→ **ТЕКСТОВЫЙ БЛОК**
===
Проникшись идеями де Местра, Бодлер уверился в универсальности Зла. Единственным возможным для человека прогрессом было бы «сглаживание следов первородного греха»[130], то есть «осознание Зла».
Эту же мысль Бодлер повторяет по поводу де Сада, в противовес добрым чувствам Жорж Санд: «Сознающее себя зло не столь отвратительно, как зло неосознанное, и оно ближе к исцелению».
В Цветах зла стихотворение Неисцелимое, которое напрямую касается этой безутешной теологии, начинается с картины сотворения мира как падения Бога:
Идея, Форма, Существо,
Слетев с лазури к жизни новой,
Вдруг упадают в Стикс свинцовый,
и заканчивается утверждением неизбывности зла:
То дух, своим зерцалом ставший,
Колодезь правды, навсегда
И свет, и сумрак сочетавший <…>
Маяк в мирах, где властна мгла,
Покой, и слава, и отрада —
Восторг сознанья в бездне зла! [131]
Сегодня нам нелегко понять такого Бодлера, приверженца де Сада и де Местра или еще «католика наоборот», как его называл Леон Блуа, – но это один из его ликов.
25
Газеты
Какую газету ни прогляди, за какой угодно день, месяц, год, – непременно наткнешься на каждой строчке на свидетельства самой чудовищной людской испорченности, соседствующие с самым поразительным бахвальством собственной честностью, добротой, милосердием, а также самыми бесстыдными декларациями касательно прогресса и цивилизации.
Что ни газета, от первой строчки до последней, – сплошь нагромождение мерзостей. Войны, кровопролития, кражи, непристойности, истязания, преступления властителей, преступления народов, преступления частных лиц, упоение всеобщей жестокостью. [132]
Бодлер был порождением прессы. Ему было пятнадцать, когда в 1836 году появились первые ежедневные многотиражные издания большого формата, La Presse Эмиля де Жирардена и Le Siècle Армана Дютака. На четырех плотно сверстанных страницах, с романом-фельетоном в подвале первой, читатель находил столичные, провинциальные и зарубежные новости, судебную хронику, раздел происшествий и биржевой курс, а рекламе какой-нибудь лотереи или губной помады отводилась последняя страница. Это жесткая техническая и духовная революция потрясла общество не меньше, чем в дальнейшем появление радио, телевидения и интернета.
Спустя несколько лет, уже взрослым, Бодлер всерьез задумывался о самоубийстве. Когда друзья спрашивали о причине подобных мыслей, он объяснял их засильем новой ежедневной прессы. «Эти огромные газеты делают мою жизнь невыносимой», – отвечал он. Газеты возбуждали в нем желание бежать туда, где их еще нет. Any where out of the world – куда угодно из этого мира: куда они еще не проникли.
===
→ **РАЗДЕЛ ДАННЫХ**
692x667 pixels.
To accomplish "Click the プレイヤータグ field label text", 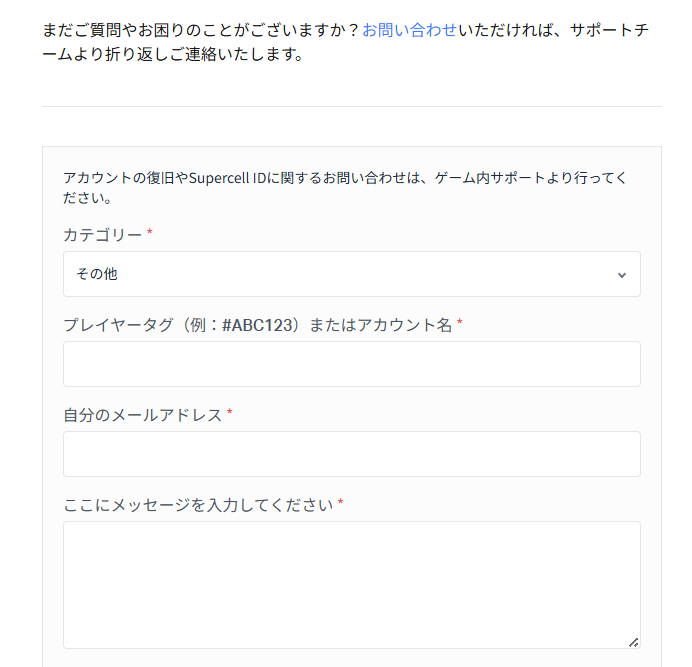I will (x=140, y=324).
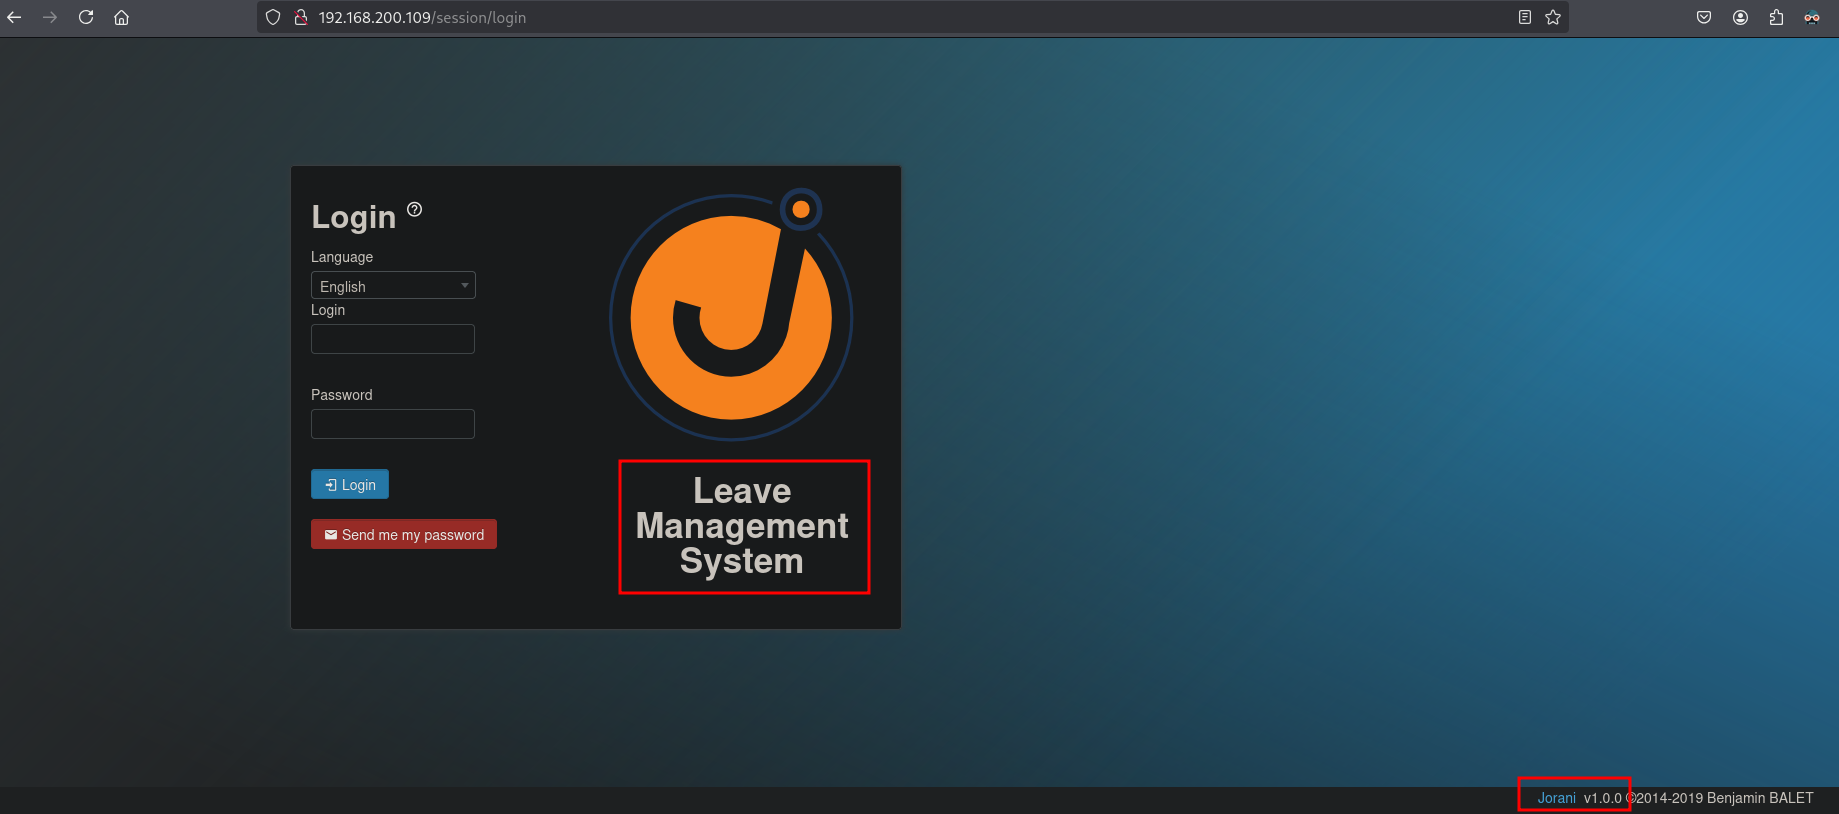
===
→ **ЗАДАНИЕ**
Извлеките из текста о Бодлере точный фрагмент: начните с места, где стоят слова «Эту же мысль», и остановитесь после слов «из его ликов.». Листинг никак не связан с текстом о Бодлере.

→ **РЕШЕНИЕ ЗАДАНИЯ**
Эту же мысль Бодлер повторяет по поводу де Сада, в противовес добрым чувствам Жорж Санд: «Сознающее себя зло не столь отвратительно, как зло неосознанное, и оно ближе к исцелению».
В Цветах зла стихотворение Неисцелимое, которое напрямую касается этой безутешной теологии, начинается с картины сотворения мира как падения Бога:
Идея, Форма, Существо,
Слетев с лазури к жизни новой,
Вдруг упадают в Стикс свинцовый,
и заканчивается утверждением неизбывности зла:
То дух, своим зерцалом ставший,
Колодезь правды, навсегда
И свет, и сумрак сочетавший <…>
Маяк в мирах, где властна мгла,
Покой, и слава, и отрада —
Восторг сознанья в бездне зла! [131]
Сегодня нам нелегко понять такого Бодлера, приверженца де Сада и де Местра или еще «католика наоборот», как его называл Леон Блуа, – но это один из его ликов.